Enfrente de la utopía como bondad emerge la distopía con figuras que recuerdan al Anticristo y que encaja, más allá de la religión, con personajes como Lenin, Stalin, Hitler o Pol Pot. El número de autores es interminable, pero la lectura de Benson («Lord of the World»), Zamiatin («Nosotros», Huxley («Un mundo feliz»), Orwell («1984») o Bradbury («Fahrenheit 451») es siempre tan útil como clarificadora. No hay mejor distopía que la realidad comunista aplicada en el gobierno de un país porque es, precisamente, un antónimo de la utopía. Las ideologías totalitarias justifican su existencia y sus objetivos en buscar lo mejor para la población. Es cierto que esos «revolucionarios» que llevan adelante esas distopías no provienen, generalmente, de las clases trabajadoras. Necesitan que el país sufra alguna crisis política o económica, que, incluso, pueden exagerar, para cuestionar el sistema y provocar su destrucción imponiendo o impulsando procesos constituyentes.
La crisis económica obligó a que Luis XVI convocara los Estados Generales y comenzara el horror que significó la Revolución Francesa que tanto gusta a la izquierda radical y a mucho progre que la conoce gracias a lecturas superficiales.

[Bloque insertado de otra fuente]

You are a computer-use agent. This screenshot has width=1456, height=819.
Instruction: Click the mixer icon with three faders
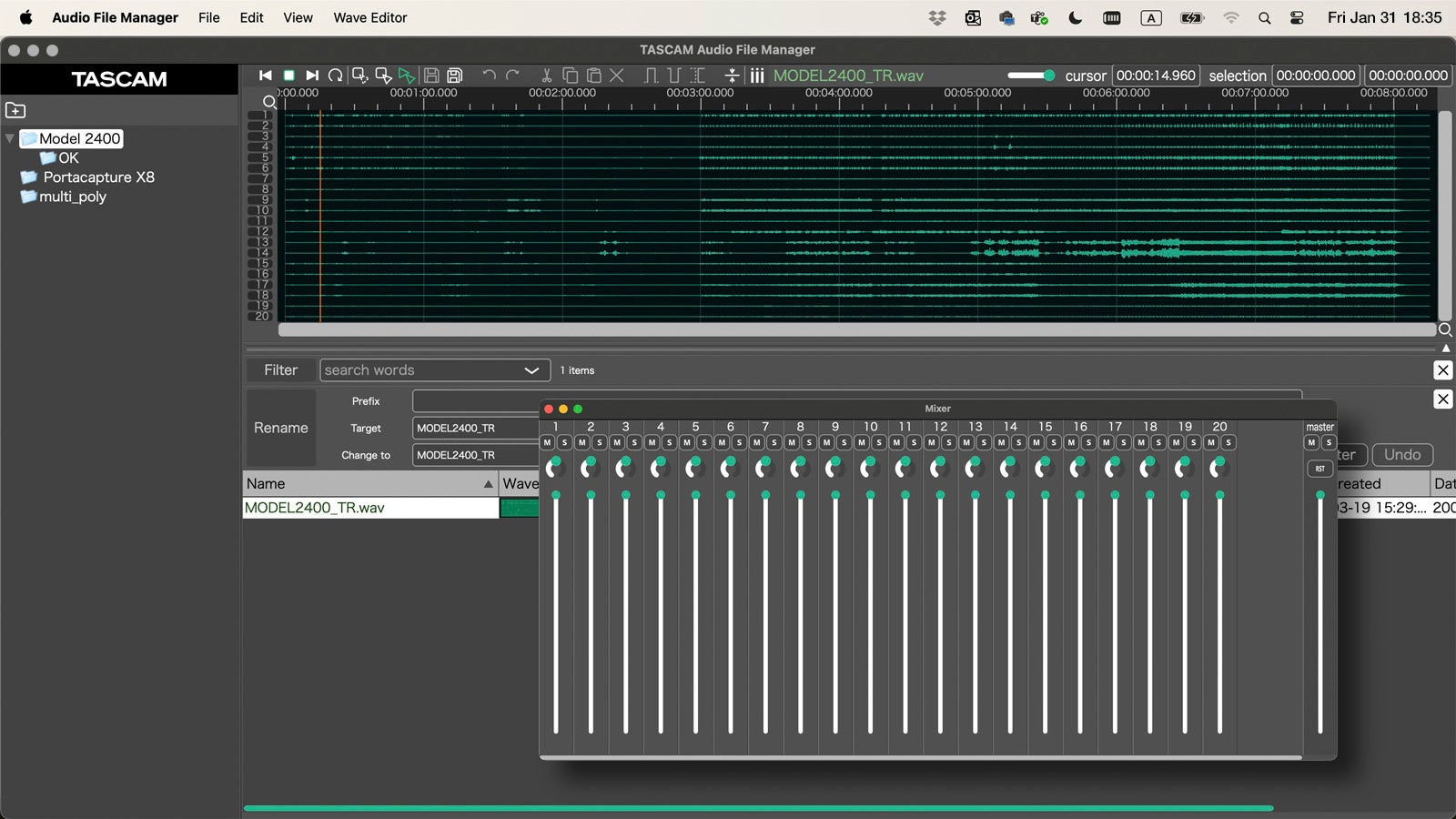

Es indudable que la injusta sociedad del Antiguo Régimen era abominable, pero no lo sería menos el horror que le sustituyó con ídolos de los comunistas como los jacobinos o Babeuf. Como siempre, hubo políticos moderados y comerciantes aprovechados que se sumaron felices, como sucedería en Rusia en el tránsito del zarismo al régimen bolchevique. Los contemporáneos nunca ven la decadencia de sus naciones, como pasó con los romanos y otros imperios. Lo mismo ha sucedido en el siglo XX y XXI con naciones que perdieron sus libertades mientras la clase política, empresarial e intelectual miraba complaciente, por razones diversas, el proceso, hasta que sufrieron las consecuencias. Los venezolanos nunca creyeron que un país rico, con una sólida clase media y una democracia asentada se convirtiera en un régimen autoritario y corrupto, cuyo fundador, el golpista Hugo Chávez, llegó al poder gracias a las urnas.

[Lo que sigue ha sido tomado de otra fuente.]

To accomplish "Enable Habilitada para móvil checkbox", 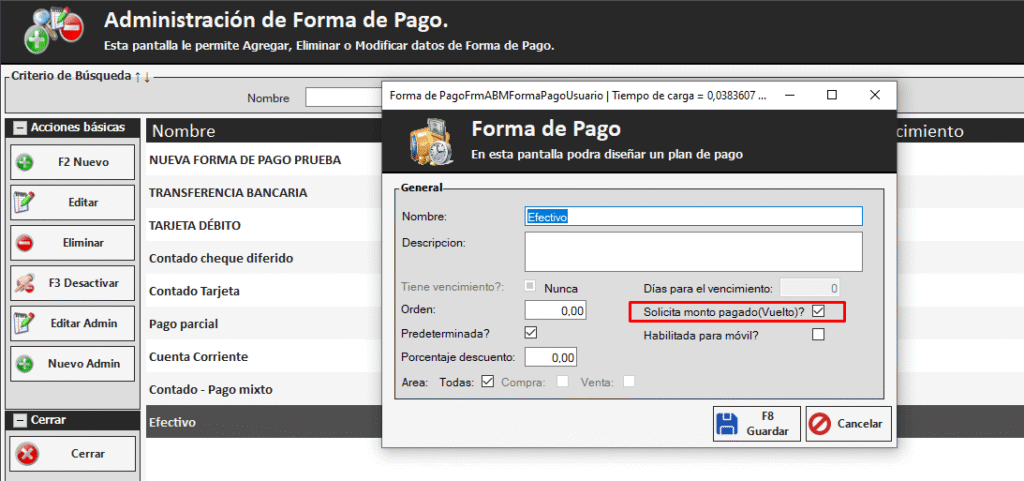I will [819, 335].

Es cierto que la izquierda radical necesita contar con unas condiciones de deterioro institucional o económico para lograr el objetivo de imponer un régimen autoritario para conseguir que la población viva algún día, aunque nunca se consigue, en un mundo feliz. No reconocen que es una dictadura donde no se respetan los derechos humanos y se persigue a los disidentes, justificando que son reaccionarios, ultraderechistas, enemigos del pueblo… Por supuesto, aparece el término «nueva» como contrapunto a esa realidad que se rechaza, porque lo anterior es viejo, caduco, corrupto… Las terribles condiciones en que se encontraba Rusia en 1917 o la Alemania de los años treinta fueron el terreno perfecto para que el comunismo y el nazismo, dos de las mayores monstruosidades de la Historia, consiguieran el poder. En 1945, las élites de los países que acabarían formando el Bloque del Este esperaban conseguir unos gobiernos democráticos y se encontraron con el horror del comunismo. Habían luchado contra el nazismo, pero les «liberaron», desgraciadamente, los soviéticos. Esas distopías totalitarias necesitan controlar los sectores productivos, las instituciones para gobernar con poderes excepcionales, contar con una economía destruida, lograr el apoyo de empresarios miopes y, sobre todo, una masa de población que esté subvencionada. Por eso, el comunismo siempre necesita cuanto peor, mejor para conseguir sus objetivos totalitarios. Y los socialistas acaban siendo fagocitados, también, por los radicales ya que no supieron ver en Rusia, Cuba, Venezuela o Alemania lo que iba a suceder.
Francisco Marhuenda es catedrático de Derecho Público e Historia de las Instituciones (UNIE).